NEW YORK — Only days after the Supreme Court used her lawsuit to grant same-sex couples federal marriage benefits, Edith Windsor helped lead New York City's Gay Pride march on Sunday.
Signs along the route read, "Thank you, Edie" — celebrating Windsor for her successful challenge of a provision of the Defense of Marriage Act that defined marriage as between a man and a woman.
"If somebody had told me 50 years ago that I would be the marshal of New York City's gay pride parade in 2013, at the age of 84, I wouldn't have believed it."
Mayor Michael Bloomberg joined hundreds of bikers whose motorcycles roared to life at noon to kick off the celebration, a colorful cavalcade of activists and others who marched down Fifth Avenue 44 years after the city's first pride march.

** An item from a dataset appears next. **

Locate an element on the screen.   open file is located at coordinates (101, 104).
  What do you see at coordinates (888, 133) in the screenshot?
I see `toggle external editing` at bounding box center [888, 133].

A color guard, a cadre of gay police officers and longtime couples all took part in the procession on a route where a rainbow of balloons arched overhead. Half of one couple carried a sign reading "Just Married Today" while the other tossed flowers into the crowd.
Longtime LGBT activist Cathy Renna said Windsor's suit and the Supreme Court's favorable ruling in a challenge to Proposition 8, the California gay marriage ban, made this year's celebration special.
"It is an especially thrilling year to march this year," she said. "I have seen more real progress in the past three years than the nearly two decades of activism before it."
But, she added, "we must remain vigilant; hate crimes, discrimination and family rejection loom in our lives still."